Since the elk that formerly inhabited the Smokey Mountains were the Eastern Elk, a now extinct subspecies, aren't the newly "reintroduced" elk exotic to the park? The Kentucky Elk are Rocky Mountain Elk as I assume the Canadian elk are also. In either case there is no genetic relationship to the original elk found in the park. How was that reconciled with NPS policy?


Anonymous,

As you note, the eastern elk species is extinct. The NPS settled on elk that originated from the Elk Island National Park in Canada because "(T)hese elk were thought to be the closest genetically to the extinct eastern species because of their geographic proximity and similar body characteristics (Murrow 2007) consistent with Management Policies (NPS 2006, Section 4.4.2.2."

Here's the key wording from 4.4.4.2:

For species determined to be exotic and where management appears to be feasible and effective, superintendents should (1) evaluate the species’ current or potential impact on park resources; (2) develop and implement exotic species management plans according to established planning procedures; (3) consult, as appropriate, with federal, tribal, local, and state agencies as well as other interested groups; and (4) invite public review and comment, where appropriate. Programs to manage exotic species will be designed to avoid causing significant damage to native species, natural ecological communities, natural ecological processes, cultural resources, and human health and safety.

The elk from Land Between the Lakes NRA originated from that Alberta herd.


Great question. This kind of question keeps me on my toes.
Basically, the park got as close as they could get to the extinct species.

Here's what the Elk management plan http://parkplanning.nps.gov/document.cfm?parkID=382&projectID=28732&docu... says:

All animals had to come from herds that originated from Elk Island National Park, Alberta, Canada because of their stringent disease monitoring protocols. On 2 April 2001, 25 (13 males (M):12 females (F)) elk from the Elk and Bison Prairie at Land between the Lakes National Recreation Area, in Kentucky and Tennessee, were released into Cataloochee Valley (elk were originally brought to Land Between the Lakes from the Elk Island herd). The following year, on 20 April 2002, 27 (8M:19F) elk originally from Elk Island National Park, Alberta, Canada, were released into Cataloochee Valley. These elk were thought to be the closest genetically to the extinct eastern species because of their geographic proximity and similar body characteristics (Murrow 2007) consistent with Management Policies (NPS 2006, Section4.4.2.2). Elk are extremely robust to inbreeding, so the same original source herd was not detrimental.

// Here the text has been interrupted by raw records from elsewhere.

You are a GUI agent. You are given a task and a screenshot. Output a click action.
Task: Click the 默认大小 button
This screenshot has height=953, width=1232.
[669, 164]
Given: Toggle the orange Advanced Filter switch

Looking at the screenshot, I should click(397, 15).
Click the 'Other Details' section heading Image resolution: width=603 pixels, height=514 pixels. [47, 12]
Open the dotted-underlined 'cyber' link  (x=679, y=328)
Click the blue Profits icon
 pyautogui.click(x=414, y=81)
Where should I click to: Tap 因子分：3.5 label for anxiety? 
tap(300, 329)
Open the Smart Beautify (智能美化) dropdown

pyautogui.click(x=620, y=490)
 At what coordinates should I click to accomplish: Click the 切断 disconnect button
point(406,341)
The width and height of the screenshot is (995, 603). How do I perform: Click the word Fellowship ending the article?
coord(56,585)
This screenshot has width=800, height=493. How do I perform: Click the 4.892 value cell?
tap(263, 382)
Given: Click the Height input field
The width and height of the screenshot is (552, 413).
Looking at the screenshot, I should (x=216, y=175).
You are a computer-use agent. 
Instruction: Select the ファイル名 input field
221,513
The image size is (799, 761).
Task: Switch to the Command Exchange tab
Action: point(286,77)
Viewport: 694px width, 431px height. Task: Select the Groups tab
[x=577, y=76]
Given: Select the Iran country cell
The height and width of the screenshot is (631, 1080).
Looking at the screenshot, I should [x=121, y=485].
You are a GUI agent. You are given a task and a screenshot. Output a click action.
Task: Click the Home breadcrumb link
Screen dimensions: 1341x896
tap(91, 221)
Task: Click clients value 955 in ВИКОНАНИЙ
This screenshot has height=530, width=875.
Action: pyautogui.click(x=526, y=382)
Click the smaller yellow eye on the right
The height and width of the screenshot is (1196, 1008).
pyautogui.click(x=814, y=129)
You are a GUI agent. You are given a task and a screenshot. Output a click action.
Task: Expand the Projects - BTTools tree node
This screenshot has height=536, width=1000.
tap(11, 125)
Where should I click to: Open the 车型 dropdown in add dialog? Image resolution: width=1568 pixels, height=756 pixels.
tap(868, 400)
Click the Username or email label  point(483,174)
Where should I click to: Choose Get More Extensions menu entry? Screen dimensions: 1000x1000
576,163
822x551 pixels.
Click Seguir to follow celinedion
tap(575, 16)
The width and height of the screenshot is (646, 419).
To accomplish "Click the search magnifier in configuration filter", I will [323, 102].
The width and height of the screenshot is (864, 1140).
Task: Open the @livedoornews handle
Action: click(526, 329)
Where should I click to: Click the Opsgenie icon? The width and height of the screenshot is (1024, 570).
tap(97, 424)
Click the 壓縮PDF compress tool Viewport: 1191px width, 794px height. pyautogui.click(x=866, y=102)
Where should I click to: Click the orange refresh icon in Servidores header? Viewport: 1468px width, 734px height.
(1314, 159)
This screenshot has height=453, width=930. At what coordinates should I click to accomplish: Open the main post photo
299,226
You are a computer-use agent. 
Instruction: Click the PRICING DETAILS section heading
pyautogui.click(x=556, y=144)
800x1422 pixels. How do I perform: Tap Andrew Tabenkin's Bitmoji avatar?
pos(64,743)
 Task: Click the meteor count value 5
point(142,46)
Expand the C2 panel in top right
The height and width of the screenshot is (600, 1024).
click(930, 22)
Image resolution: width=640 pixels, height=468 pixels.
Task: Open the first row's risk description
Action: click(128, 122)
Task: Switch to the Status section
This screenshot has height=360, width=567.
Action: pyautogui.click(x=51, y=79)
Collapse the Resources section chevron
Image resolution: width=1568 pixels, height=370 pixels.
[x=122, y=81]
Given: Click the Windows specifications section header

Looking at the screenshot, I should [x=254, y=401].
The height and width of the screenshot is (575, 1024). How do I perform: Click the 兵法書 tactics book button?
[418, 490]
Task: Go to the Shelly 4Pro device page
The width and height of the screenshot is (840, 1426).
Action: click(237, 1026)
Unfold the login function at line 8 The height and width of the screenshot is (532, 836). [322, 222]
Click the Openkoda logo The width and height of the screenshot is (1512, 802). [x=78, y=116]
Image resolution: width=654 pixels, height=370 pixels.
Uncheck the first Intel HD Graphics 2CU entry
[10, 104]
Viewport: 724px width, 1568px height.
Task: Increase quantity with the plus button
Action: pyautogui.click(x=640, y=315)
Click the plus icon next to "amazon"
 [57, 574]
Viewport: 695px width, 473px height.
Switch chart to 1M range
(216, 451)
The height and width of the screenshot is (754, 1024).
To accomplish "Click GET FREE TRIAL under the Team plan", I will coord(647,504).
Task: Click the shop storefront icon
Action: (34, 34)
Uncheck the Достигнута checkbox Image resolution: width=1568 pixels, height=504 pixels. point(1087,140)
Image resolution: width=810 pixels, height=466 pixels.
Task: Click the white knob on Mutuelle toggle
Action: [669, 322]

Murrow, J. L., J. D. Clark, and E. K. Delozier. 2009. Demographic analysis of an
experimentally released population of elk in Great Smoky Mountains National Park. Journal of Wildlife Management 73:1261–1268.
Murrow, J. L. 2007. An experimental release of elk into Great Smoky Mountains National
Park. Dissertation, University of Tennessee, Knoxville, USA.

For the policy statement, look at http://www.nps.gov/policy/mp2006.pdf.
Pg. 37 seems to be where the intent of your question would be answered.

Biological or physical processes altered in the past by human activities may need to be actively managed to restore them to a natural condition or to maintain the closest approximation of the natural condition when a truly natural system is no longer attainable. Prescribed burning and the control of ungulates when predators have been extirpated are two examples. Decisions about the extent and degree of management actions taken to protect or restore park ecosystems or their components will be based on clearly articulated, well-supported management objectives and the best scientific information available.